Miguel Ángel Puyme, nuestro introductor de cabecera en el mundo del puro, subraya muy mucho que «los fumadores de habanos somos personas muy tolerantes, que entendemos y respetamos la ley». Es el sentir de todos los compañeros de fumata, entre otros, Félix Villar, Ricardo Ledo, Javier Alonso Albo, Unai Urrejola, Ángel Usera, Martín Costas, Juan Bandeira, José Manuel Estévez, Alberto Badía...

Maite López Varona, una de las mujeres fumadoras de habanos (haberlas, haylas), me pide que no olvide contar cómo asociarse al club. Bien fácil, basta con entrar en la web clubpasionhabanos.com. Eso.

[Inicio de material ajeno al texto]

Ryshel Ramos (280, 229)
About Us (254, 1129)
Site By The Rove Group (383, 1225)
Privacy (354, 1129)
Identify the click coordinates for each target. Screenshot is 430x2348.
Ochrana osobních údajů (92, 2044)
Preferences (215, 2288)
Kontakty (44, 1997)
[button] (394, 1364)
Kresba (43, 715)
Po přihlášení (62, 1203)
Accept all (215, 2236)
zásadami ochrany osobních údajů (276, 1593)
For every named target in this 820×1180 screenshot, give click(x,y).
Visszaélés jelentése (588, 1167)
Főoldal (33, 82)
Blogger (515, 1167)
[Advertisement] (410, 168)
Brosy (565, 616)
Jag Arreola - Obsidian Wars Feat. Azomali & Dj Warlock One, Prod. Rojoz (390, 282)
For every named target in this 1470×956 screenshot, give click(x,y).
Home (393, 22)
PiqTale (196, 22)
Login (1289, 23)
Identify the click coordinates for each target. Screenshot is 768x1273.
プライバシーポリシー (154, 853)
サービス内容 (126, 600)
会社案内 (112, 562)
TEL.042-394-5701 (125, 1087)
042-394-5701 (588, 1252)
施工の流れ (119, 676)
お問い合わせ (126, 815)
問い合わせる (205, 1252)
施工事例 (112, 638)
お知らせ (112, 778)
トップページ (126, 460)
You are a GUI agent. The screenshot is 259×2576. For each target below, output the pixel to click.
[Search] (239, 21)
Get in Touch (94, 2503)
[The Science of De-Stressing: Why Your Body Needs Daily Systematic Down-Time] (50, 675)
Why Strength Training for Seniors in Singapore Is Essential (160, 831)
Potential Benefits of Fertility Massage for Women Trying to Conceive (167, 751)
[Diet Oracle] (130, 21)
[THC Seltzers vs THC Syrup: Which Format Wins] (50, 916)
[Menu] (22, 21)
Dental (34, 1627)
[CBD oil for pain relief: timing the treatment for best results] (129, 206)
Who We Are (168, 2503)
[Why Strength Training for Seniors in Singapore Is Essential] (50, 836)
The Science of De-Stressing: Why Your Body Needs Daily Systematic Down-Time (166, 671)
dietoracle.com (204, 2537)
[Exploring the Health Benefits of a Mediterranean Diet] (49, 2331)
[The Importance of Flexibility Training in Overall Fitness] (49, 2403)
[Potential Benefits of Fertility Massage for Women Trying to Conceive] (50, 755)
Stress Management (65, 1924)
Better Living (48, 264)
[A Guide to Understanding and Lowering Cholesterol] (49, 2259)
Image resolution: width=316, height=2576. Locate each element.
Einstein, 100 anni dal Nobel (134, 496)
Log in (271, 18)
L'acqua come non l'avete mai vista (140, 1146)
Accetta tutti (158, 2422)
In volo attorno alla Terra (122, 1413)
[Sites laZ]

Sí, ya sé que no cuento nada nuevo, que ya explicamos en su día que Francisco Cominges cambiaba los aires de la plaza do Rei por los del Tribunal Supremo, pero lo que no teníamos era una prueba gráfica como la que aparece justo a la derecha. La instantánea fue realizada con ocasión de la apertura del año judicial.

Lo cierto es que no puede estar rodeado de más altas autoridades, el rey Juan Carlos, el ministro Marino Bermejo y el presidente del Consejo Gerenal del Poder Judicial, Carlos Dívar. Parece que hay alguna diferencia con cualquier posible imagen de la Gerencia y un hipotético apretón de manos con Xavier Rivas, Julia Chamosa o José Manuel Mariño. Pues sí.

Sobre todo cuando uno quiere enterderse con el prójimo. Como quedó demostrado ayer, a propósito del encuentro que protagonizaron 25 profesores británicos con Abel Caballero.

La visita de los docentes a Vigo, que se alojan en casas de colegas locales, se inscribe en un proyecto europeo de intercambio. El alcalde se refirió a la importancia capital que tiene el inglés, cuya enseñanza apoya expresamente. Para recordar sus tiempos en Cambridge (y para dar ejemplo) soltó una parrafada en la lengua de los invitados. Very well.